1 From the Jean Mayer US Department of Agriculture Human Nutrition Research Center on Aging at Tufts University, Boston, MA (SKD, CHG, JKG, PJF, RAC, ST, MT, MAM, AHL, GED, and SBR); Tufts–New England Medical Center Hospital, Boston, MA (AGP and ES); the National Institute of Aging, National Institute of Health, Bethesda, MD (CD); the Duke Clinical Research Institute, Durham, NC (MVB); and the Pennington Biomedical Research Center, Baton Rouge, LA (JPD)

2 Supported by NIH grant NGA-3U01-AG20480, the US Department of Agriculture under agreement no. 58-1950-4-401, NIH grant H150001from the Boston Obesity Nutrition Research Center (BONRC), and NIH grant K23DK61506 (to AGP).

3 Address reprint requests to SB Roberts, Energy Metabolism Laboratory, Room 1312, Jean Mayer USDA Human Nutrition Research Center on Aging at Tufts University, 711 Washington Street, Boston, MA 02111. E-mail: susan.roberts{at}tufts.edu.


ABSTRACT  
Background:There remains no consensus about the optimal dietary composition for sustained weight loss.

Objective:The objective was to examine the effects of 2 dietary macronutrient patterns with different glycemic loads on adherence to a prescribed regimen of calorie restriction (CR), weight and fat loss, and related variables.

Design:A randomized controlled trial (RCT) of diets with a high glycemic load (HG) or a low glycemic load (LG) at 30% CR was conducted in 34 healthy overweight adults with a mean (±SD) age of 35 ± 6 y and body mass index (kg/m2) of 27.6 ± 1.4. All food was provided for 6 mo in diets controlled for confounding variables, and subjects self-administered the plans for 6 additional months. Primary and secondary outcomes included energy intake measured by doubly labeled water, body weight and fatness, hunger, satiety, and resting metabolic rate.

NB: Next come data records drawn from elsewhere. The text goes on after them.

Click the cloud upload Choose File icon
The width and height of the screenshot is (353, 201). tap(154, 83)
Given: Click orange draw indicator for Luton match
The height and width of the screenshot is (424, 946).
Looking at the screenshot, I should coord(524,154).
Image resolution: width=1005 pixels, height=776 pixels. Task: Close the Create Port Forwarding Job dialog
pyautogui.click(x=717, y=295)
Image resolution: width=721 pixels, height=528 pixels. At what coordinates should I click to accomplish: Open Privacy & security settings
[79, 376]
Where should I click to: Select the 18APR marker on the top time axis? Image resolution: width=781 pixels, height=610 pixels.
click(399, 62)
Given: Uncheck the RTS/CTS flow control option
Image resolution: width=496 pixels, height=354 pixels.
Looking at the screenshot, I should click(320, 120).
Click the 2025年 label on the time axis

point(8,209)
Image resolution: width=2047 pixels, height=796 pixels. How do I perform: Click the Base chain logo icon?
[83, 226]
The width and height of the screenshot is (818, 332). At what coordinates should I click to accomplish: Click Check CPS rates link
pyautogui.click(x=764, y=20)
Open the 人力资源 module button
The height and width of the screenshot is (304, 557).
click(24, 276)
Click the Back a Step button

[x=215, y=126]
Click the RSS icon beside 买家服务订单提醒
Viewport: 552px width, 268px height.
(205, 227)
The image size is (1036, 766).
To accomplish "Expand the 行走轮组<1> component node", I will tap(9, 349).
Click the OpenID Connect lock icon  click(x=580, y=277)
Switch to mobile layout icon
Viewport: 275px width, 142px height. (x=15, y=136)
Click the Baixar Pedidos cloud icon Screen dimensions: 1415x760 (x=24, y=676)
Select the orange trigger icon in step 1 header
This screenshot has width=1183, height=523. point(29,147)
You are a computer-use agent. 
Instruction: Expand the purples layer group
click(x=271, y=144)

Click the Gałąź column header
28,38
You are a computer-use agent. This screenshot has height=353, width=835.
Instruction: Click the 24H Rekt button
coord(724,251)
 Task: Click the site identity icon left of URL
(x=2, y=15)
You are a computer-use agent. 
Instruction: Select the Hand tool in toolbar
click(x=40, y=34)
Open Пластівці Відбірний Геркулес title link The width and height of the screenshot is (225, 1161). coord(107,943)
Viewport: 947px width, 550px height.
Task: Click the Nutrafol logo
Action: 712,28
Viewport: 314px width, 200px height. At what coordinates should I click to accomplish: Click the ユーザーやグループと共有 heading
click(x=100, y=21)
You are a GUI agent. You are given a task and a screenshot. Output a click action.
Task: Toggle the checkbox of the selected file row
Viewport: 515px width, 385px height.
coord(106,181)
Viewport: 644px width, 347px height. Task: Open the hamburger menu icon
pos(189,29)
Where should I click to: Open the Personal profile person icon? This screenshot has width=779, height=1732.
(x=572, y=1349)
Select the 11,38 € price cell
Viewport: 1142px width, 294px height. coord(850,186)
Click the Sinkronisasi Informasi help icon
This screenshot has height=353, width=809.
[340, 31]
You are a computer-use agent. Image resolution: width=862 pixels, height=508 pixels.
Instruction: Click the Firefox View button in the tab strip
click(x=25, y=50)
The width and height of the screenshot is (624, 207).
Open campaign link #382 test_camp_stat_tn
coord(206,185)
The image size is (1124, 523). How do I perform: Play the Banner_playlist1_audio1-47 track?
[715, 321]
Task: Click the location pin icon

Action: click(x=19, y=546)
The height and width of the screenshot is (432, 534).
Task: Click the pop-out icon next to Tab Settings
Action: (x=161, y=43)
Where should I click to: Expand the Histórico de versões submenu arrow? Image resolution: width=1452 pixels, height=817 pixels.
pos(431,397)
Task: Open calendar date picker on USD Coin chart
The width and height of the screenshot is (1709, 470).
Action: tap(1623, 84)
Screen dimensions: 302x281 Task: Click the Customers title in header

Results:All groups consumed significantly less energy during CR than at baseline (P < 0.01), but changes in energy intake, body weight, body fat, and resting metabolic rate did not differ significantly between groups. Both groups ate more energy than provided (eg, 21% and 28% CR at 3 mo and 16% and 17% CR at 6 mo with HG and LG, respectively). Percentage weight change at 12 mo was –8.04 ± 4.1% in the HG group and –7.81 ± 5.0% in the LG group. There was no effect of dietary composition on changes in hunger, satiety, or satisfaction with the amount and type of provided food during CR.

Conclusions:These findings provide more detailed evidence to suggest that diets differing substantially in glycemic load induce comparable long-term weight loss.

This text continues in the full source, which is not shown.